Congratulations to the winners of tickets to the Dar Williams concert at the Minnesota Zoo next week - Mike of White Bear Township, David of Crystal and Don in West St. Paul.
Radio Heartland has more tickets to give away - this time to an Americana Songwriter's Showcase at the Rochester Civic Theater next Wednesday, August 19th. The evening features Chris Knight of Nashville, Brandon Sampson and Dezi Wallace of the band Six Mile Grove, and The Porchlights (Martin Devaney and Jake Hyer). Use the online form to enter your name in the drawing, and as always, obey the rules. Good luck.

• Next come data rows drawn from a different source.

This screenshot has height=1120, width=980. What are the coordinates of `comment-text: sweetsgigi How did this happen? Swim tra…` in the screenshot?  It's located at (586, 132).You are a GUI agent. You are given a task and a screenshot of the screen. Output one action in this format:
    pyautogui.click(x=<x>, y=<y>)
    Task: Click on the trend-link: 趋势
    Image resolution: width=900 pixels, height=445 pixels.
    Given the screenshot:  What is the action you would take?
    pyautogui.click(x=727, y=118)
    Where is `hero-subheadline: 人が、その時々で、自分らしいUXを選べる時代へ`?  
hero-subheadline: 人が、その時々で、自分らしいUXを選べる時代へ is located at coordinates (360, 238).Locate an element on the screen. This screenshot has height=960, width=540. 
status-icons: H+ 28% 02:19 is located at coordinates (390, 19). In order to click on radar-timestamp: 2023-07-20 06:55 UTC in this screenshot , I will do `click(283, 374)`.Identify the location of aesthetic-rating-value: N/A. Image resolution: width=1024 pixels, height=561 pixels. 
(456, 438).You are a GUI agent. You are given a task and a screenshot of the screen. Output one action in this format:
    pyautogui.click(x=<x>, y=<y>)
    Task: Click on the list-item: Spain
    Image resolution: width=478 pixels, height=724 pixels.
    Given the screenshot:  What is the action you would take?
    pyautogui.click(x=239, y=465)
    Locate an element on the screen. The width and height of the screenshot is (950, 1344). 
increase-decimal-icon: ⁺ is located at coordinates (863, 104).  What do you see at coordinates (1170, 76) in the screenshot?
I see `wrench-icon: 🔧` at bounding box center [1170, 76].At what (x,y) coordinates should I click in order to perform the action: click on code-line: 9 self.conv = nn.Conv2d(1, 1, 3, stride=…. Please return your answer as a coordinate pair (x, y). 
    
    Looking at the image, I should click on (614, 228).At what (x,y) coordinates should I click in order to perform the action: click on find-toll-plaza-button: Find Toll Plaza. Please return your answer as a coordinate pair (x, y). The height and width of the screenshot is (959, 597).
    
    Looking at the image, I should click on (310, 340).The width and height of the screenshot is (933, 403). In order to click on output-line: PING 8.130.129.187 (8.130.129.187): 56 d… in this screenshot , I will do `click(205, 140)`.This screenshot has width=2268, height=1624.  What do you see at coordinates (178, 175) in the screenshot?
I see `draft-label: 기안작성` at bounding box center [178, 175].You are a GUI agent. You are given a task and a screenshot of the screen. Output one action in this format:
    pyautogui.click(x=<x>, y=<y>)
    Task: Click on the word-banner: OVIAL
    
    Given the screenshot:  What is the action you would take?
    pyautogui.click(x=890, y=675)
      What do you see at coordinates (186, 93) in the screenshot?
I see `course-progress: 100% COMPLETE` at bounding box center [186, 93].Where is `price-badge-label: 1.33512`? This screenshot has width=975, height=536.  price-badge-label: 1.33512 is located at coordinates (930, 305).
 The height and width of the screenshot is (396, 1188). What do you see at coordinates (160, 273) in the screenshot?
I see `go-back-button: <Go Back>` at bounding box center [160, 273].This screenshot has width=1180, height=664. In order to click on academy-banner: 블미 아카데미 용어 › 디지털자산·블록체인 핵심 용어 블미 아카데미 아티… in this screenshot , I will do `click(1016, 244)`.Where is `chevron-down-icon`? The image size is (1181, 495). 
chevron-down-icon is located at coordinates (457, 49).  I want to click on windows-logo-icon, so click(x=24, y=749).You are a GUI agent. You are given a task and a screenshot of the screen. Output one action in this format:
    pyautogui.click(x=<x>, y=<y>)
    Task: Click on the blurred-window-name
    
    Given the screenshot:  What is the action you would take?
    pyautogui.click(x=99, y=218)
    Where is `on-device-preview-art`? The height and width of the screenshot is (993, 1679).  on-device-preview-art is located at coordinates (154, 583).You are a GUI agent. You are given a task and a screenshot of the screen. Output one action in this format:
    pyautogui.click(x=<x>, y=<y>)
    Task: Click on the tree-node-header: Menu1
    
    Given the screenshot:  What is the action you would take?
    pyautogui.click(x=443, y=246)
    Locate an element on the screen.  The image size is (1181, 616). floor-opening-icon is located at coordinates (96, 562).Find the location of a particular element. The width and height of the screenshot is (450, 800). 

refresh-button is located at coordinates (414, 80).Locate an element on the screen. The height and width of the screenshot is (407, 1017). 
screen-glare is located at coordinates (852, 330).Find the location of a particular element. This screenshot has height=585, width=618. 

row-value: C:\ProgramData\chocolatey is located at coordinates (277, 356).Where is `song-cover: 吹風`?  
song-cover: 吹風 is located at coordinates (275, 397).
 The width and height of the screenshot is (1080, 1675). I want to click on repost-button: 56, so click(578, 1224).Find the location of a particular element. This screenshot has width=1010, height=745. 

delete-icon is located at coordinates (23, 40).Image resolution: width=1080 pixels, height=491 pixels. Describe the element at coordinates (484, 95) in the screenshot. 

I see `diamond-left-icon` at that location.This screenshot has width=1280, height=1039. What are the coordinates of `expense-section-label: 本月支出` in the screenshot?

What's this about Les Paul's mother?
She was a co-inventor of Les Paul, to begin with. You've got to give her credit.
The guitarist and restless tinkerer died yesterday at the age of 94. He developed the electric guitar and multi-track recording, two necessary technologies for modern popular music. Much has already been said about Les Paul's trailblazing, but consider what it meant to have a child who was a compulsive deconstructor and re-assembler of household items.
The New York Times obituary described a moment when Les Paul was 10 years old.
He devised a harmonica holder from a coat hanger. Soon afterward he made his first amplified guitar by opening the back of a Sears acoustic model and inserting, behind the strings, the pickup from a dismantled Victrola. With the record player on, the acoustic guitar became an electric one.
From reading the accounts, one gets the impression no household item was safe from experimentation.
In a 2008 interview with the Times, Paul described another amplification effort that came about because somebody left a note at one of his performances saying "Your guitar is not loud enough." He took the magnet and coils out of a telephone receiver, put them under a guitar string attached to a piece of railroad iron he'd found, and connected the contraption to his mother's radio.
"And so I ran to my mother and said, 'I found it, I found the most beautiful sound I've ever heard.' And she said, 'the day you see a cowboy on a horse playing a piece of railroad track ...' I says, 'Mom, I got the message', and I went to work on wood - and shaping it like a woman, like a girl, OK? And to get that shape and to get that sweet sound and finally I got it, and this took years and years of continued working on it, and it took it to the manufacturers and they kept turning it down, saying that this is a novelty."
It was a novelty that changed the musical world and gave Les Paul his place in history. Years later, according to the same New York Times interview, mom sparked a new innovation:
"Multi track recording came about because my mother came to visit me in Chicago and she says, 'Driving down I heard you on the radio, and to my surprise it wasn't you.' And she says 'The fellow was copying you.' And I says, 'Mother I can't do much about that' and she says, 'You ought to do something.' And immediately I'm going home to my studio in the garage and I'm gonna make music that my mother can tell that it's me.Within two years I had a sound and a whole way of playing, creating, that was entirely different than anybody else."
So give the man his due - he was a fine musician and a technical wizard.
But parents create an environment where a child can grow and they set the boundaries. It sounds like young Lester Polfuss had a comfortable space to work in that allowed for re-bending the coat hangers, taking apart the telephone and re-wiring the radio.
"Honestly, I never strove to be an Edison," he said in a 1991 interview. "The only reason I invented these things was because I didn't have them and neither did anyone else. I had no choice, really."
Would your mother have let you do any of this stuff?